The above assumes the change will always be on a Sunday. Set the month, the Sunday (eg, 1st or 2nd etc), and the hour the time changes and the rest is handled computationally.

Private Function DSTFactorMins(ByVal inStartTime As Date, _
                              ByVal inEndTime As Date) As Integer

Dim vDayOfYear As Integer
Dim vEndingDayOfYear As Integer
Dim vStartingDayOfYear As Integer
Dim vSpringDay As Integer
Dim vFallDay As Integer
Dim vStartTime As Integer
Dim vEndTime As Integer
Dim adjType As String

vStartingDayOfYear = DatePart("y", inStartTime) 'y' parameter returns the day of year
vEndingDayOfYear = DatePart("y", inEndTime)
    'DST changes only affect those whose shift starts before the change and
    'ends after the change, ie, graveyard shift
If Weekday(inStartTime) = vbSaturday Then
        vStartTime = 0
Else
        vStartTime = DatePart("h", inStartTime)
End If

vEndTime = DatePart("h", inEndTime)

If (vStartTime < TIME_CHANGE_HOUR And TIME_CHANGE_HOUR <= vEndTime) Then

        If springForward(inStartTime) Or springForward(inEndTime) Then
                DSTFactorMins = -60 'minutes.
                adjType = "SPRING_FORWARD"
        ElseIf fallBack(inStartTime) Or fallBack(inEndTime) Then
                DSTFactorMins = 60 'minutes.
                adjType = "FALL_BACK"
        Else
                DSTFactorMins = 0
                adjType = ""
        End If

End If

Debug.Print "DST " & adjType & " adjustment is: " & Str$(DSTFactorMins)

End Function

Private Function springForward(ByVal inDate As Date) As Boolean
    wMonth = CInt(Format$(inDate, "mm"))
    springForward = False
    Dim vToday As Integer

    If wMonth = SPRING_FORWARD_MONTH Then
        vToday = DatePart("d", inDate)

        If vToday >= ((SPRING_SUNDAY - 1) * 7) And vToday <= (SPRING_SUNDAY * 7) Then
                springForward = True
        End If

    End If

End Function

Private Function fallBack(ByVal inDate As Date) As Boolean
    wMonth = CInt(Format$(inDate, "mm"))
    fallBack = False
    Dim vToday As Integer

    If wMonth = FALL_BACK_MONTH Then
            vToday = DatePart("d", inDate)

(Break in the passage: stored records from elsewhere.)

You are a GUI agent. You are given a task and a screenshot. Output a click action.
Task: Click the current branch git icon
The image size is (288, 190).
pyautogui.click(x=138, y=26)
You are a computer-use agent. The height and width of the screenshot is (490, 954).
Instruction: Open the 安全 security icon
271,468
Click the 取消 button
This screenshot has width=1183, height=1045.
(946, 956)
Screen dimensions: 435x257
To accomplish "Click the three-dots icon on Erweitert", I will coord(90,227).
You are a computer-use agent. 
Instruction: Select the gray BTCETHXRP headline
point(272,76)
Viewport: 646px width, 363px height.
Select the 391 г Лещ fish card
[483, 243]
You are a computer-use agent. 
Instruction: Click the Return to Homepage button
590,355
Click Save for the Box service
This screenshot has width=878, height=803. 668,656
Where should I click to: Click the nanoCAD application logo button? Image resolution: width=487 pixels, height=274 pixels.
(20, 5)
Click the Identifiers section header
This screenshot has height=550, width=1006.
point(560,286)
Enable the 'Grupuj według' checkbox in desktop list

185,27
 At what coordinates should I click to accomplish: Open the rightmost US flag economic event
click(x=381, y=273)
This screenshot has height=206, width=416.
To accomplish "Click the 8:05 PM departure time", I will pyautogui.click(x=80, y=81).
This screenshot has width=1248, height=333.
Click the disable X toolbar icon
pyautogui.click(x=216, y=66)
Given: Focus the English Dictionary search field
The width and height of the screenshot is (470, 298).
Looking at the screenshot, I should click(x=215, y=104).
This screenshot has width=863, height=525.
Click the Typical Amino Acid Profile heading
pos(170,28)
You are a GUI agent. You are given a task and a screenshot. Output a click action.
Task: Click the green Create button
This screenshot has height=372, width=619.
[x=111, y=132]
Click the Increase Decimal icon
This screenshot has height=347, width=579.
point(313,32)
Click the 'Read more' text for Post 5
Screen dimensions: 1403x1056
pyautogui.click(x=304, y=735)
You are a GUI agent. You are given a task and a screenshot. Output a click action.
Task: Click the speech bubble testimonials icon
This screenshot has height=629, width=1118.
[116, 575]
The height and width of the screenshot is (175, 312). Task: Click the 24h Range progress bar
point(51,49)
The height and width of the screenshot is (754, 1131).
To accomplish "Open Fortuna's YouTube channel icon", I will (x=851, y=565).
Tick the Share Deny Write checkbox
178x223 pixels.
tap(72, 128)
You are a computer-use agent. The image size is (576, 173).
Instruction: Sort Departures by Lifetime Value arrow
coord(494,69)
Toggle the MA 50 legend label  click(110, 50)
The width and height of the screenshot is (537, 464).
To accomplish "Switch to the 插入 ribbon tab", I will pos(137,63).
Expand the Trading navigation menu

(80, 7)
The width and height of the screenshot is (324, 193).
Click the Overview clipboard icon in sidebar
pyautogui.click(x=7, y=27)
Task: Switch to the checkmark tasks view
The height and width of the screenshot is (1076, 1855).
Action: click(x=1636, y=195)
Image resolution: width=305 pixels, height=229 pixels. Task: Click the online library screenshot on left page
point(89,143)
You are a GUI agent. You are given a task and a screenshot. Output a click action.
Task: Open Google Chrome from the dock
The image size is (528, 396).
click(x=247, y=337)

            If vToday >= ((FALL_SUNDAY - 1) * 7) And vToday <= (FALL_SUNDAY * 7) Then
                    fallBack = True
            End If

    End If

End Function

The obsessive compulsive programmer in me wanted to combine the fallBack and springForward functions but the lazy contractor decided not to. To Change back to the old DST rules just change the constants:

Const SPRING_FORWARD_MONTH = 4
Const SPRING_SUNDAY = 1
Const FALL_BACK_MONTH = 10
Const FALL_SUNDAY = 3
Const TIME_CHANGE_HOUR = 2

Unfortunately for this particular application the code is compiled, put on a server and run on a schedule. Ideally, a system profile should be used so that these types of changes can be made without altering the code at all, but I am only a system engineer, not God. I can only do so much. It took these guys well over a decade to get into the mess they are in and it can’t be fixed in a few months.